Few Romanians will wax nostalgic about life before the fall of strongman Nicolae Ceausescu, who was executed in 1989 after two decades of iron-fisted rule. But there was at least one industry that flourished under his Communist regime, with roughly 450 movie theaters operating across Romania at the time of the dictator’s death.

Cinema was an unexpected casualty of the country’s rough-and-tumble transition to democracy, when hundreds of theaters shuttered—many to reopen as bingo halls, pawn shops, nightclubs and churches. Admissions halved in the two decades after the fall of Communism, and Romania has the lowest rate of screen penetration in the E.U., according to a study released this year by the Council of Europe’s European Audiovisual Observatory, with nearly 60,000 inhabitants per screen—more than twice the number of neighboring Hungary, and roughly five times the number of cinephile France.
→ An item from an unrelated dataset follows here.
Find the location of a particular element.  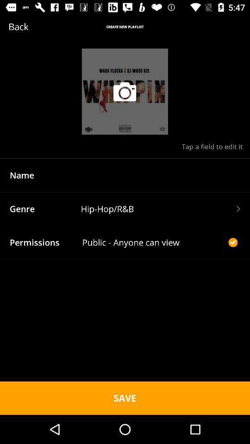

There’s been a cautious revival in recent years. Though Romania’s 90 cinemas are a fraction of the country’s Communist-era peak, that figure represents a nearly 20% increase from just five years ago, spurred by renewed efforts to renovate and restore old movie theaters. At the third edition of the Transilvania Talent Lab, which took place May 29 – June 2 during the Transilvania Intl. Film Festival, participants gathered to address how to make the most of that improvement, focusing on ways to professionalize an often ragtag network of independent theater operators scattered across far-flung provinces.

“There are so many things that you have to factor in, depending on where your cinema is, what is the building, what is the neighborhood, and what you want to do with it,” says Boglarka Nagy, programming manager of Bucharest’s Elvire Popesco Cinema, who led a series of Talent Lab workshops. Many independent cinema owners, she says, assume running a movie theater is just a matter of “turning on the projector…[and] pushing the play button. It’s not.”

The Talent Lab offered 10 exhibitors from Romania and neighboring Moldova a chance to develop their management skills and better understand how to market and promote movies. Part of the aim was to help theater owners understand what it takes to build a community of film-lovers, from digitizing cinemas to developing partnerships with local media to figuring out “who your audience is, and [how to] to cater to their needs,” says Nagy.

“For some of them, they are very skeptical,” says TIFF industry manager Dorina Oarga, who notes that many independent Romanian theaters are run by municipal authorities with no formal cinema management training. “Some, they are very surprised. They’ve been working in the cinema for 20 years, and nobody came to say, ‘Look, you can improve.’”

The numbers suggest cause for guarded optimism among local exhibitors. Admissions have risen more than 50% since 2013; total box office in that period jumped from $40.3 million in 2013 to $66.9 million last year, according to the National Film Center. While much of that success could be attributed to the expansion of Cinema City, Romania’s largest theater chain, which opened its 26th multiplex in May, the steady growth suggests even arthouse exhibitors stand to benefit from improved ways of doing business.

“It’s very necessary,” says former culture minister Corina Suteu, whose Film ETC. Association assists and consults with municipalities across Romania to revive local cinemas. The organization partnered with TIFF, Europa Cinemas, and the Association of Municipalities in Romania on May 31 to host a one-day event focused on teaching local authorities that cinemas can be engines of economic growth and development.

“The audiences are there,” says Suteu. “We just don’t give them what they need.”